El Hierro
El Hierro – La Restinga:
Nachdem sich die seismische Aktivität intensiviert hat, haben einige Bewohner in La Restinga freiwillig ihre Wohnungen verlassen, um woanders Unterschlupf zu finden. Nachdem gestern zwei Beben mit über 4 auf der Richterskala registriert wurden, scheint es, daß der submarine Vulkan sich reaktiviert und intensiviert hat. Man fordert die Bevölkerung zur Ruhe auf.

El Hierro
El Hierro:
Es war nicht anders zu erwarten.
Gestern Nachmittag berichteten wir von dem Ergebnis des Professors für Geochemie der Universität Barcelona, Domingo Gimeno Torrente, bezüglich der Zusammensetzung des pyroklastischen Materials und das er sagte, daß es eindeutige Hinweise auf eine höhere Explosivität, als bisher angenommen, gibt. Wissenschaftler wiedersprechen diesem Ergebnis nun.
Was auch immer der Fall sein mag, die Gefahrenampel bleibt weiterhin in La Restinga auf Rot und für den Rest El Hierros auf Gelb. Die seismische Aktivität ist täglich zu spüren und die CO2-Gehalt ist deutlich erhöht. Man hat auch schon logistisches Material herbei transportieren lassen, damit man gegebenenfalls 2000 Evakuierte versorgen kann. Alles hält also weiterhin Augen und Ohren offen und harrt der Dinge, die da kommen.

El Hierro
El Hierro:
Von Mitternacht bis heute morgen 9.07 Uhr gab es bereits 19 Beben. Die Werte auf der Richterskala lagen immer zwischen 1,6 und 2,8 auf der Richterskala. Gestern ereigneten sich zwei Beben mit 4,3 um 7.54 Uhr und 4,4 um 18.10 Uhr auf der Richterskala. Das waren die stärksten Beben seit dem Beginn der submarinen Eruption.

Nordküste
Kanaren:
AEMET hat für die Kanaren orangen Aarm ausgegeben, wegen starken Wellengangs und Wellen bis zu 5 Meter. Bereits gestern kam es dadurch zu Schäden in den nördlichen Küstenbereichen von Teneriffa. Der Alarm besteht ganz für El Hierro, Lanzarote und Fuerteventura, die Nordküste von Teneriffa und Gran Canaria, sowie die Nord-, West- und Südküste von la Palma.

Bajamar
Teneriffa – La Laguna:
Der starke Wellengang der letzten Tage hat zu Schäden in Jover, Bajamar und Punta del Hidalgo geführt.
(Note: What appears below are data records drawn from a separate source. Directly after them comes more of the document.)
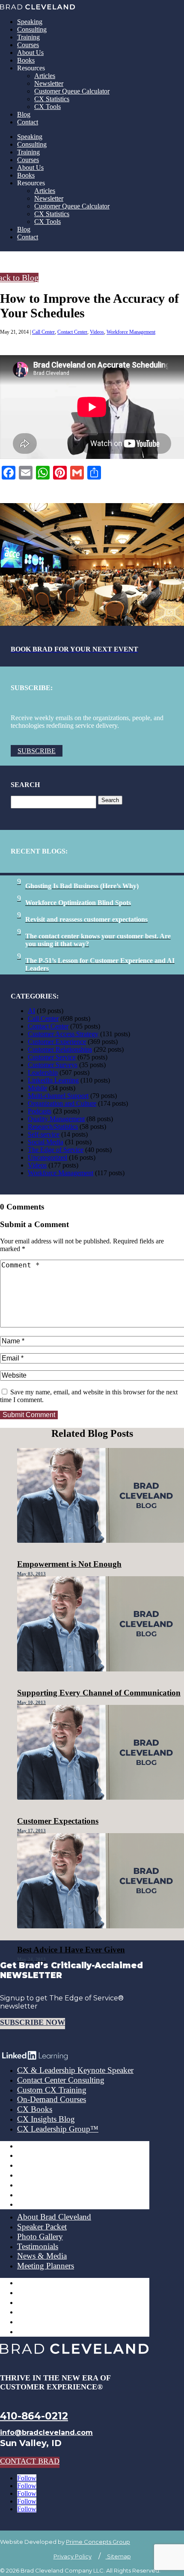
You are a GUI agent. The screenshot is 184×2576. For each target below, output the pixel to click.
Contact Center (72, 332)
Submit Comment (29, 1414)
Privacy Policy (72, 2556)
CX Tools (47, 106)
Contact (27, 122)
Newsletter (48, 83)
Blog (23, 114)
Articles (44, 75)
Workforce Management (131, 332)
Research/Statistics (53, 1126)
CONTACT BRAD (29, 2461)
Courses (28, 44)
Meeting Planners (45, 2265)
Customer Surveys (52, 1064)
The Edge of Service (55, 1149)
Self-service (43, 1134)
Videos (97, 332)
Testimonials (37, 2246)
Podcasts (39, 1111)
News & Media (42, 2255)
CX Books (34, 2109)
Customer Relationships (60, 1049)
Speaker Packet (42, 2226)
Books (26, 60)
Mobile (37, 1088)
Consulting (32, 29)
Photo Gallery (40, 2236)
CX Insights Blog (46, 2119)
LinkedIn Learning (53, 1080)
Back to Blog (19, 277)
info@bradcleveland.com (46, 2432)
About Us (30, 52)
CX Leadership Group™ (57, 2128)
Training (28, 37)
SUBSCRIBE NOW (32, 2022)
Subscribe (37, 750)
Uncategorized (47, 1157)
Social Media (45, 1142)
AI (31, 1010)
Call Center (43, 332)
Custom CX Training (51, 2089)
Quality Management (56, 1118)
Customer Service (52, 1057)
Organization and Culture (62, 1103)
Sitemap (118, 2556)
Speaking (29, 21)
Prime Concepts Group (98, 2541)
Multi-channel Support (58, 1095)
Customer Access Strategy (63, 1034)
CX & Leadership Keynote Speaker (75, 2070)
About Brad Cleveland (54, 2216)
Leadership (43, 1072)
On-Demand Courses (51, 2099)
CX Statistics (51, 99)
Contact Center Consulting (60, 2079)
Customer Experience (57, 1041)
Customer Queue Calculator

Besonders die Küstenbereiche mit den Stränden und Meerwasserschwimm-becken sind wieder beschädigt worden. Auch für die nächsten Tagen wird mit starken Wellengang gerechnet. Bitte begeben Sie sich nicht unnötig in diese Gefahrengebiete, man darf die Macht der Naturgewalten nie unterschätzen. Die Gemeinde wird nun entsprechende Vorsichtmaßnahmen und Renovierungsarbeiten durchführen.

Plaza España
Teneriffa – Santa Cruz:
Natürlich sollte jede Stadt ein gutes Bild abgeben, darüber ist man sich einig.
Aus diesem Grund wurde am Montag von der Polizei eine Zwangsräumung veranlaßt, bei der Obdachlose aus diesem Bereich weggebracht wurden. Eine Vereinigung, die den Obdachlosen hilft, hat diese Maßnahme nun kritisiert.

sparen
Teneriffa – Puerto Santiago:
Am kommenden Sonntag gibt es von 9-16 Uhr auf dem Hauptplatz in Puerto Santiago die Gelegenheit für eine Schnäppchenjagd.
Rund 20 Geschäfte haben bereits ihre Teilnahme angekündigt. Gelockt wird mit Superangeboten und in Zeiten der Krise möchten alle gerne Ware zu günstigen Preisen erstehen.
Also nix wie hin, Puerto Santiago ist auf jeden Fall immer mal einen Besuch wert!

Hafen Santa Cruz
Teneriffa – Santa Cruz:
Für 5 Tage liegt das englische Kriegsschiff Montrose im Hafen von Santa Cruz. Das Kriegsschiff kam gestern im Hafen an, gestartet ist es in Plymouth und das Ziel sind die Falklandinseln, wo es 6 Monate im Einsatz sein wird. Auf dem Schiff befindet sich eine 185 Mann starke Crew.